-- Data records follows --

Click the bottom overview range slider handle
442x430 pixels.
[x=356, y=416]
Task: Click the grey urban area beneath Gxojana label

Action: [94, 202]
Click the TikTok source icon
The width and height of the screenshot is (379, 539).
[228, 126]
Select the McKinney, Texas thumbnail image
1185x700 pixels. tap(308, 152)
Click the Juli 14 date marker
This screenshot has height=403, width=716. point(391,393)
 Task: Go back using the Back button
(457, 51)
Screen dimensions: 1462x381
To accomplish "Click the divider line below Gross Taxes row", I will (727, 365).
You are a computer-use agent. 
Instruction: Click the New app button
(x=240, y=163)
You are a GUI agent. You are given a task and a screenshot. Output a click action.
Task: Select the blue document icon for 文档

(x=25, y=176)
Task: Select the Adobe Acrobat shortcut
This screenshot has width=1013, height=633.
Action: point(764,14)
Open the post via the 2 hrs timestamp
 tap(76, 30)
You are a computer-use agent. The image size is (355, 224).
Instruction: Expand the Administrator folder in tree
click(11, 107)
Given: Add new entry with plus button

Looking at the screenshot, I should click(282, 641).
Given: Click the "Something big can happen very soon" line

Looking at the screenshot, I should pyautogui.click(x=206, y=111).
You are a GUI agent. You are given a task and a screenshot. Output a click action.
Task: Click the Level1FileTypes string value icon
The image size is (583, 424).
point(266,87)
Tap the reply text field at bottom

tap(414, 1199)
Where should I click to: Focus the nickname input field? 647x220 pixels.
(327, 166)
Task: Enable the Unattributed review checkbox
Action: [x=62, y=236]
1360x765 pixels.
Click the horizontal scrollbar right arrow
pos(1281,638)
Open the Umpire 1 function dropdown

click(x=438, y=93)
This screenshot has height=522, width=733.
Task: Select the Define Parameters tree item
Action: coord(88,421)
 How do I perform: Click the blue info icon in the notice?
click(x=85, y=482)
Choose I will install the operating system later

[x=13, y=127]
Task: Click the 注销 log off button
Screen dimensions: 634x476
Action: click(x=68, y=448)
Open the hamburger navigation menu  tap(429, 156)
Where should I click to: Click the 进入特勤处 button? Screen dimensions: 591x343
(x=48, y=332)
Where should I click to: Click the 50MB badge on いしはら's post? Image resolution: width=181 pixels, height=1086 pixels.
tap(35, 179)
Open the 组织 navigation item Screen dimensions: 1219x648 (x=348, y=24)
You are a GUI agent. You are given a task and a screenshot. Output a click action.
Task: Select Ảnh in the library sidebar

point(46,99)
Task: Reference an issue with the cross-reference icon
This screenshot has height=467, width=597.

-- Data records concluded --

▶ What you need to do: Each line of the listing needs to be transcribed exactly.

▶ Response area:
Click the bottom overview range slider handle
442x430 pixels.
[x=356, y=416]
Task: Click the grey urban area beneath Gxojana label

Action: [94, 202]
Click the TikTok source icon
The width and height of the screenshot is (379, 539).
[228, 126]
Select the McKinney, Texas thumbnail image
1185x700 pixels. tap(308, 152)
Click the Juli 14 date marker
This screenshot has height=403, width=716. point(391,393)
 Task: Go back using the Back button
(457, 51)
Screen dimensions: 1462x381
To accomplish "Click the divider line below Gross Taxes row", I will (727, 365).
You are a computer-use agent. 
Instruction: Click the New app button
(x=240, y=163)
You are a GUI agent. You are given a task and a screenshot. Output a click action.
Task: Select the blue document icon for 文档

(x=25, y=176)
Task: Select the Adobe Acrobat shortcut
This screenshot has width=1013, height=633.
Action: point(764,14)
Open the post via the 2 hrs timestamp
 tap(76, 30)
You are a computer-use agent. The image size is (355, 224).
Instruction: Expand the Administrator folder in tree
click(11, 107)
Given: Add new entry with plus button

Looking at the screenshot, I should click(282, 641).
Given: Click the "Something big can happen very soon" line

Looking at the screenshot, I should pyautogui.click(x=206, y=111).
You are a GUI agent. You are given a task and a screenshot. Output a click action.
Task: Click the Level1FileTypes string value icon
The image size is (583, 424).
point(266,87)
Tap the reply text field at bottom

tap(414, 1199)
Where should I click to: Focus the nickname input field? 647x220 pixels.
(327, 166)
Task: Enable the Unattributed review checkbox
Action: [x=62, y=236]
1360x765 pixels.
Click the horizontal scrollbar right arrow
pos(1281,638)
Open the Umpire 1 function dropdown

click(x=438, y=93)
This screenshot has height=522, width=733.
Task: Select the Define Parameters tree item
Action: coord(88,421)
 How do I perform: Click the blue info icon in the notice?
click(x=85, y=482)
Choose I will install the operating system later

[x=13, y=127]
Task: Click the 注销 log off button
Screen dimensions: 634x476
Action: click(x=68, y=448)
Open the hamburger navigation menu  tap(429, 156)
Where should I click to: Click the 进入特勤处 button? Screen dimensions: 591x343
(x=48, y=332)
Where should I click to: Click the 50MB badge on いしはら's post? Image resolution: width=181 pixels, height=1086 pixels.
tap(35, 179)
Open the 组织 navigation item Screen dimensions: 1219x648 (x=348, y=24)
You are a GUI agent. You are given a task and a screenshot. Output a click action.
Task: Select Ảnh in the library sidebar

point(46,99)
Task: Reference an issue with the cross-reference icon
This screenshot has height=467, width=597.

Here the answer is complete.